Traditional two-photon microscopy typically records neuronal activity using calcium indicators at speeds of 30 to 60 Hz, which is sufficient for imaging a single plane. When imaging multiple planes in depth, the speed decreases proportionally with the number of planes. Increasing the imaging speed allows us to compensate for this loss by capturing the fast dynamics of neuronal signals in a 3D volume and studying how neurons interact within a large network.

Increasing the imaging speed also benefits voltage imaging. When a neuron fires, the calcium signal can last for hundreds of milliseconds or longer, even though the actual spike only lasts for milliseconds. Voltage indicators have much faster dynamics and can thus more faithfully represent neuronal activity. To take full advantage of voltage indicators, we need imaging speeds of at least several hundred hertz, ideally reaching into the kilohertz range.

So, line illumination versus point illumination for adaptive sampling is accomplished with a 920-nm femtosecond laser and a digital micromirror device for spatial modulation?

Two-photon microscopes shine a small dot of femtosecond laser light, typically in infrared wavelength, and scan it across the entire sample area, collecting signals dot by dot. Once it finishes scanning a single frame, it repeats the process for the next frame. This method is slow, resulting in a low frame rate, and it could risk damaging the brain by depositing excessive light and heat.

Compared with a single dot of light, a short line can sample a larger area of neurons at once, significantly speeding up the imaging process. Additionally, our approach only images the regions of interest, which are the neurons. This is achieved using a digital micromirror device, a chip containing thousands of tiny mirrors that can be individually controlled. This technology allows us to dynamically pattern the light beam, enabling precise targeting of active neurons without illuminating unnecessary areas and thus minimizing heat generation. This is why we call our method adaptive sampling, as the sampling adapts to the underlying neuronal structure of the brain tissue.

Your research refers to trying to follow brain activity during learning. What are your next steps?

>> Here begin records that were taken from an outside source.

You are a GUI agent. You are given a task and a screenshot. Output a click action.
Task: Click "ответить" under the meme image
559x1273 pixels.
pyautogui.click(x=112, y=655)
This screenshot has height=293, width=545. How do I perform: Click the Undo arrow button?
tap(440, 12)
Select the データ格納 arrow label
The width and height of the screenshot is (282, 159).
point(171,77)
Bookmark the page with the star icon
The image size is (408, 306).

There are two main directions for our next steps. The first involves further tool development and demonstration: specifically, voltage imaging and volumetric imaging. For voltage imaging, it allows for the measurement of electrical signals across neuron membranes, providing a direct and extremely rapid readout of neural activity. Incorporating voltage imaging would enable us to observe transient electrical changes in neurons with greater temporal precision. By combining our method with beam multiplexing techniques and using a faster scanner, the imaging speed could reach kilohertz levels, making it suitable for voltage imaging. For volumetric imaging, it will capture 3D images of neural activity over time, which is crucial for understanding the complex spatial arrangements and neuronal interactions within large neural networks. Implementing remote focusing techniques will be necessary to achieve high-resolution volumetric imaging efficiently.

The second direction is to apply this technique in real neuroscience applications. One example is to study how the functional structure and organization of the neuronal network evolve during learning. Specifically, we want to understand how knowledge or memory is created and represented in the neuronal network and how this representation changes over time. Our tools will enable us to record brain activity during the animal’s learning behaviors.